=== Goal of the exercise ===
Please extract the lines of the rows below word for word, starting with the line that contains "Given: Select エクスポート from the dropdown menu" and running through the end of the rows, both ends included. Leave the pictures out of your answer.

=== Data extracted from a collection ===
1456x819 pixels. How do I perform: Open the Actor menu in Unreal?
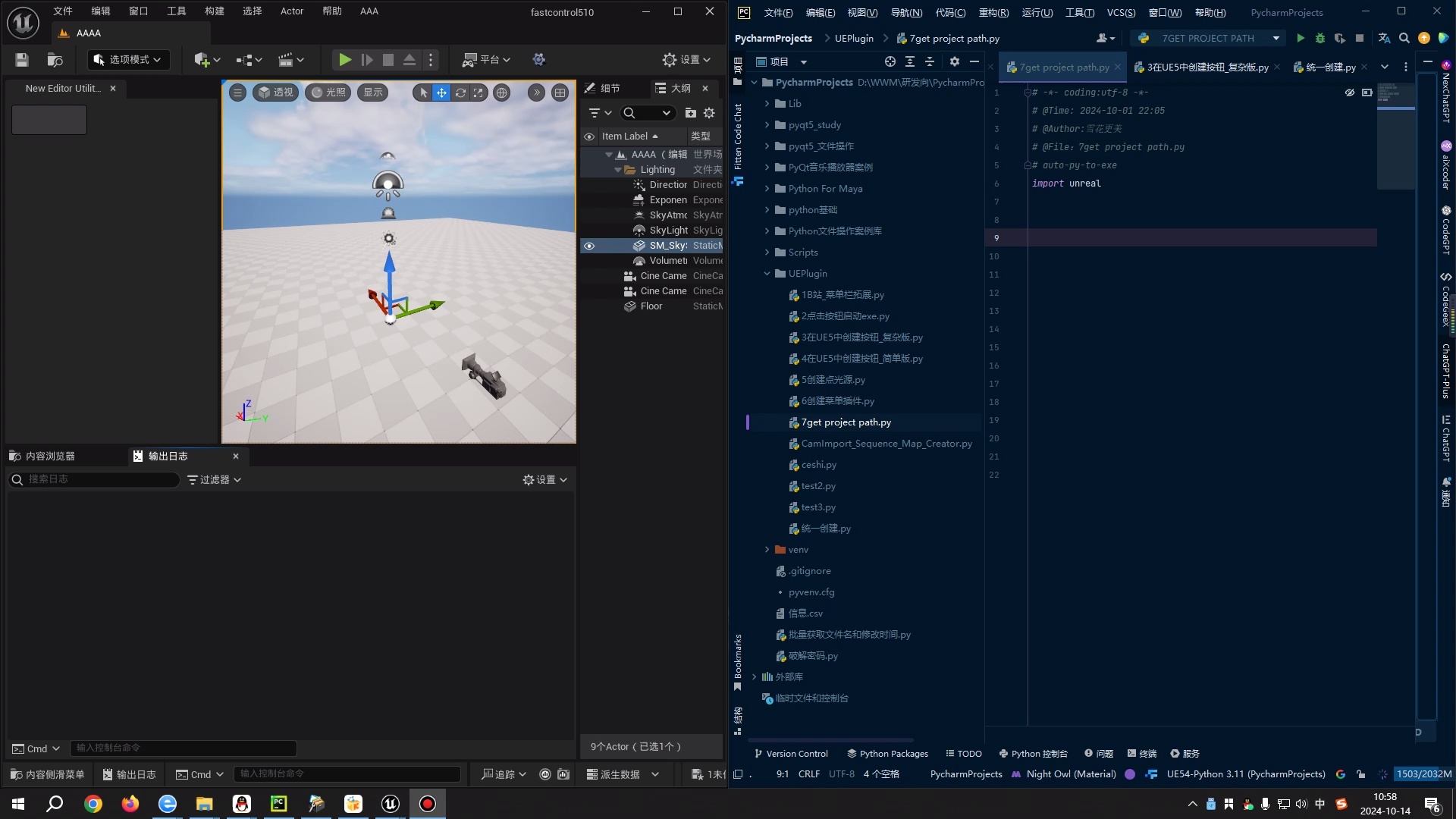(x=291, y=11)
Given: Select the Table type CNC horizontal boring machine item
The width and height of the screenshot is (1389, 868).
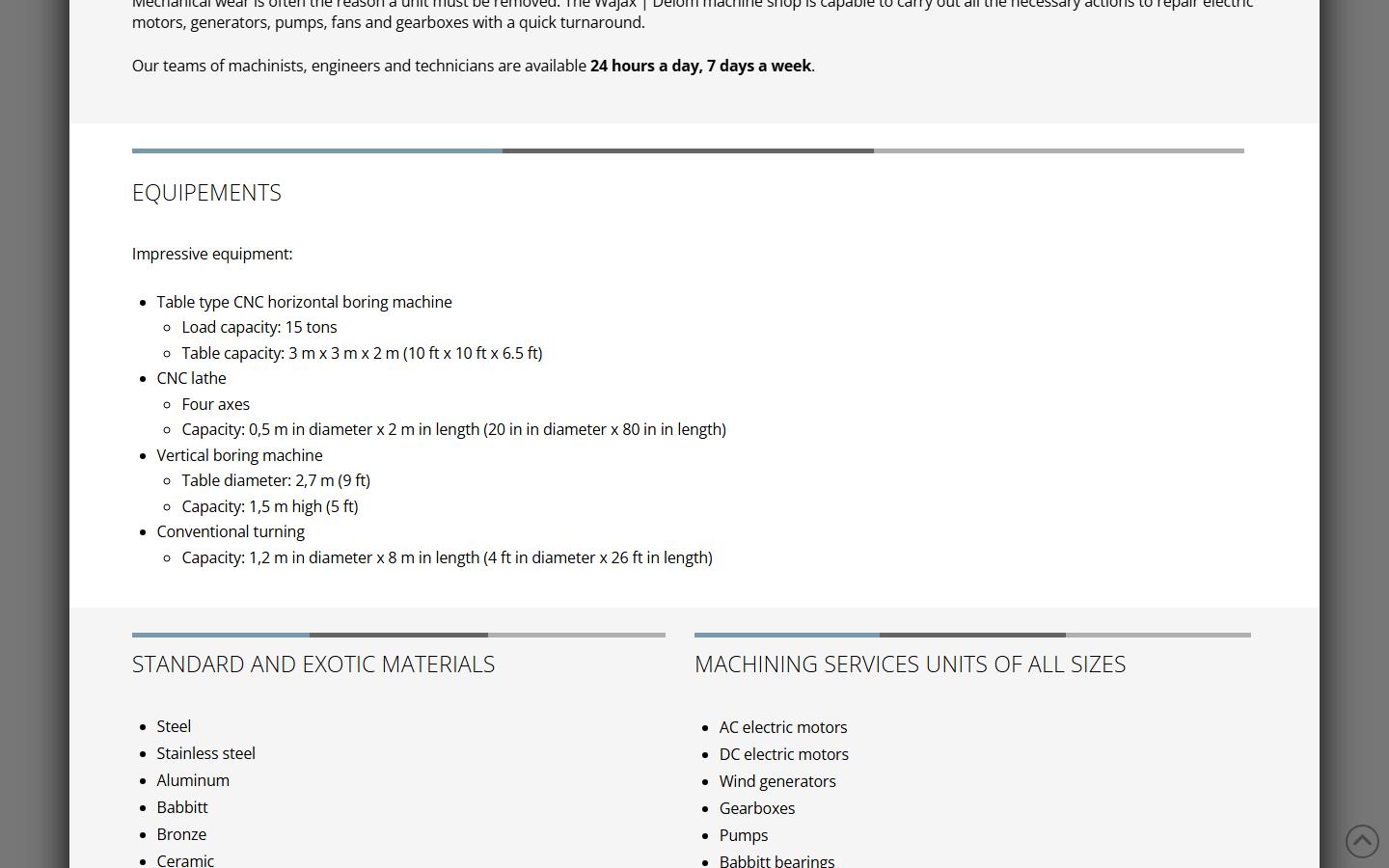Looking at the screenshot, I should 304,302.
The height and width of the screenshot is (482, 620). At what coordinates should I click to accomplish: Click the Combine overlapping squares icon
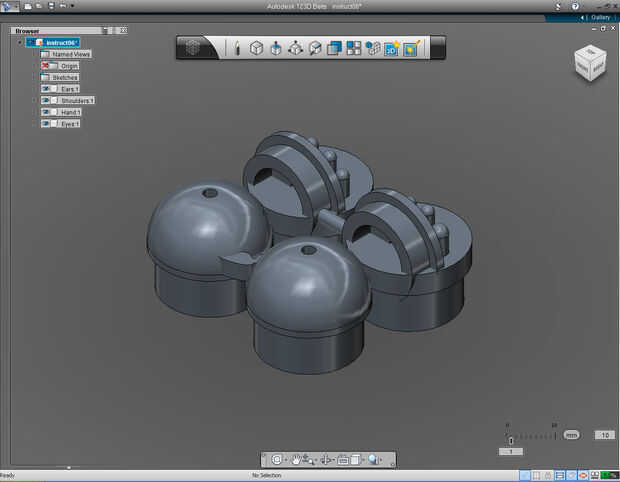335,47
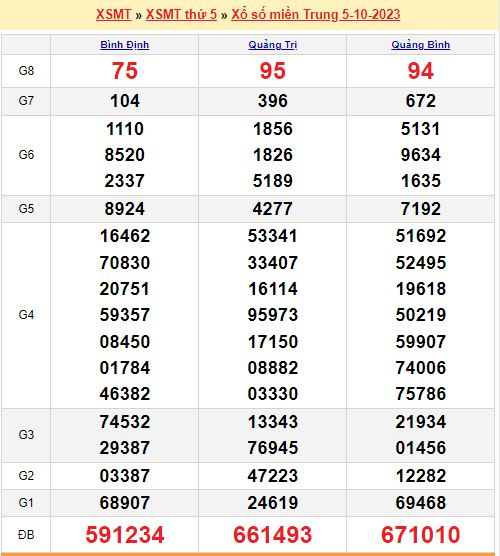Select Bình Định G8 result 75
This screenshot has width=500, height=556.
tap(124, 71)
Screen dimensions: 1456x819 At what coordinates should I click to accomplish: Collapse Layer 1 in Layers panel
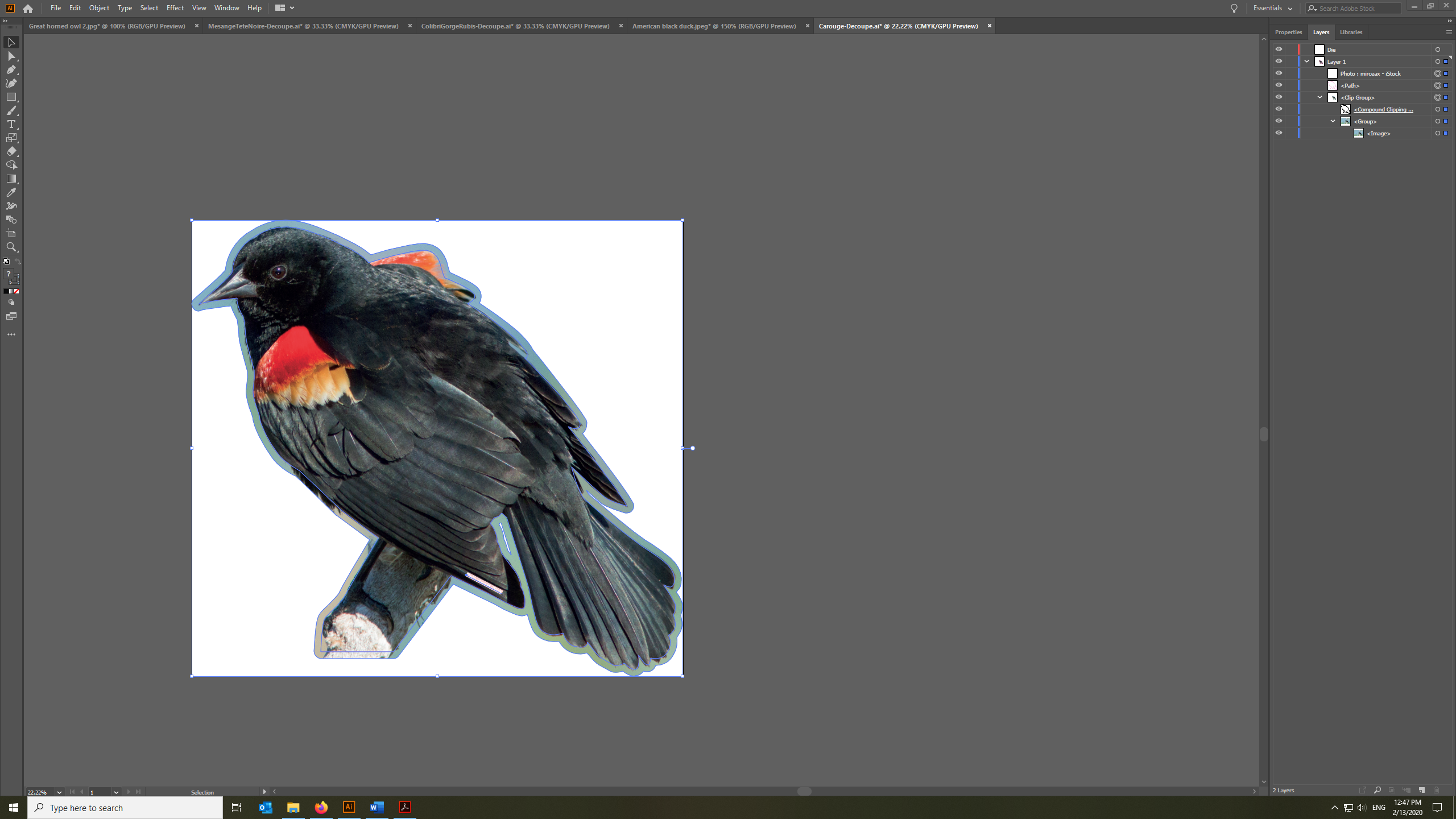[1306, 61]
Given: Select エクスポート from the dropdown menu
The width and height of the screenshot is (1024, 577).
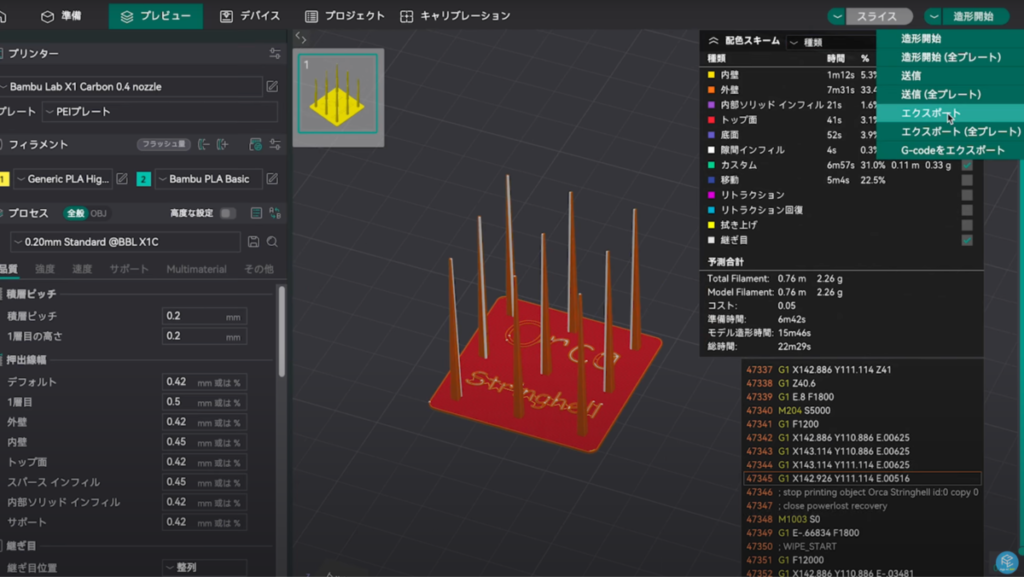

=== The completed task ===
Given: Select エクスポート from the dropdown menu
The width and height of the screenshot is (1024, 577).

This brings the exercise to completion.